The primary goal of treatment of TSHomas is to remove the pituitary tumor and to restore euthyroidism. Some authors state, however, that this may be particularly difficult because of the marked fibrosis of these tumors, possibly related to high expression of basic fibroblast growth factor [14]. In the recent reports, 50–62.5% of TSHomas are in remission following surgery [11, 15].

Our case achieved remission after endoscopic adenomectomy. The causes of surgical remission were (1) mainly soft tumor and (2) without cavernous sinus invasion. For the last 15 years, among 915 cases of pituitary adenoma in our institute, seven cases (0.77%) of TSHomas were histopathologically confirmed. In particular, among the 915 cases of ours, a pediatric TSHoma is this case only (0.11%). Five out of the seven attained remission with adenomectomy: 71.4% were in remission following surgery. The five case lacked apparent cavernous sinus invasion. Four out of the five (80% of remission cases following surgery) underwent endoscopic adenomectomy.
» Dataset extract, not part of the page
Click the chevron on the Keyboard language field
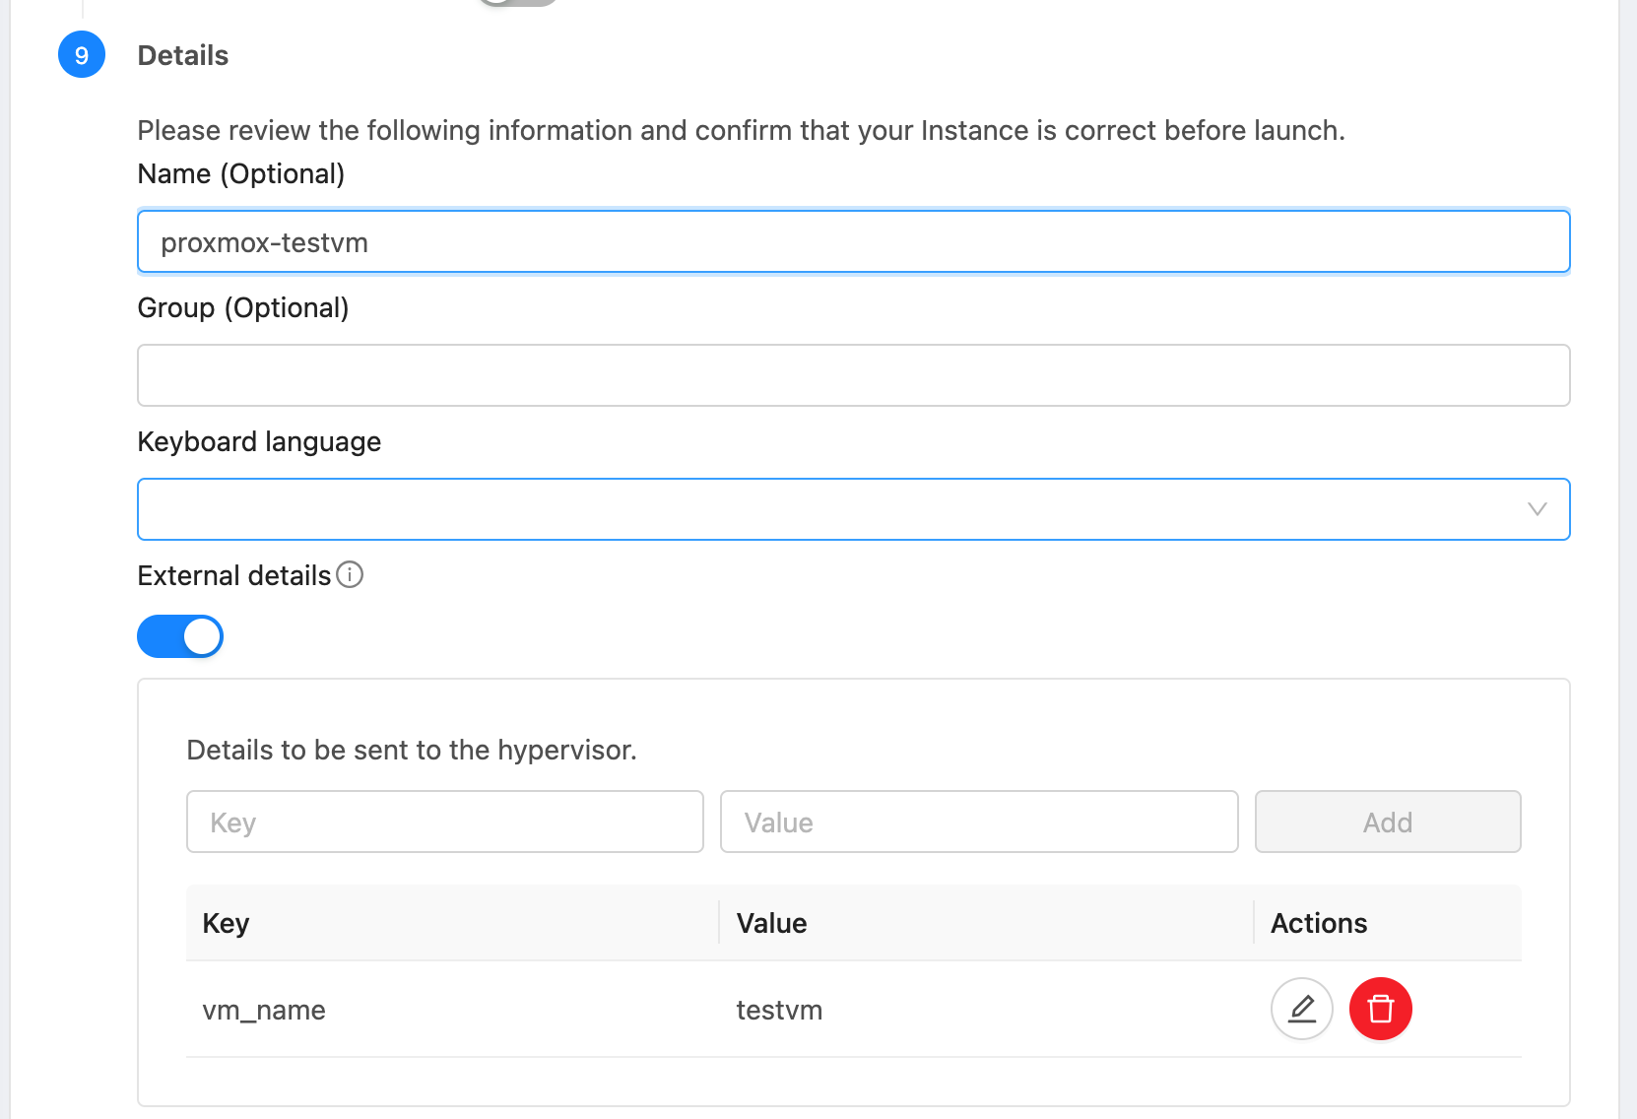1637x1119 pixels. pos(1535,509)

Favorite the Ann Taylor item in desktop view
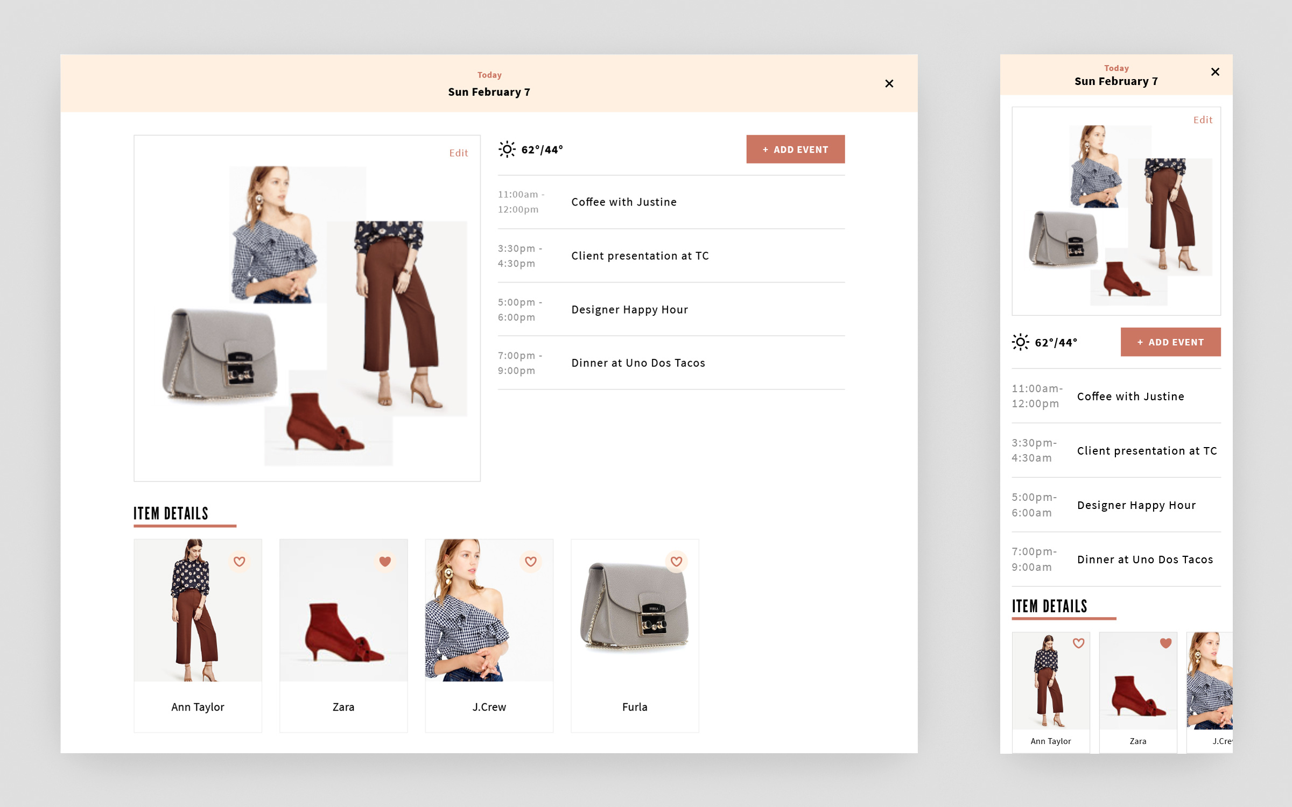click(240, 562)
The patient boy left our hospital without sequelae under oral levothyroxine that continued until 12 months of discharge. His TSH, free-T3, and free-T4 value was 0.68 μU/ml, 3.70 ng/dl, and 1.07 ng/dl respectively. Attention of pediatric endocrinologists is vital to manage a special case like this appropriately.

His TSH value rose slightly 1 month after operation. He has regained and enjoyed his fruitful school life through hypophysis-sparing adenomectomy under endoscopic vision. The clinical course of our case supports that the endoscopic method is a safe, hardly invasive, and efficient surgical technique in the treatment of pediatric functioning pituitary adenomas [16] as well as in TSHomas. Although effectiveness of somatostain therapy for TSHoma has been reported [13], early recognition/detection [2] and pituitary-conserving adenomectomy can avoid long-term medical therapy and/or irradiation.

More practical experience must be acquired for further study of this rare functioning pituitary adenoma in pediatric populations.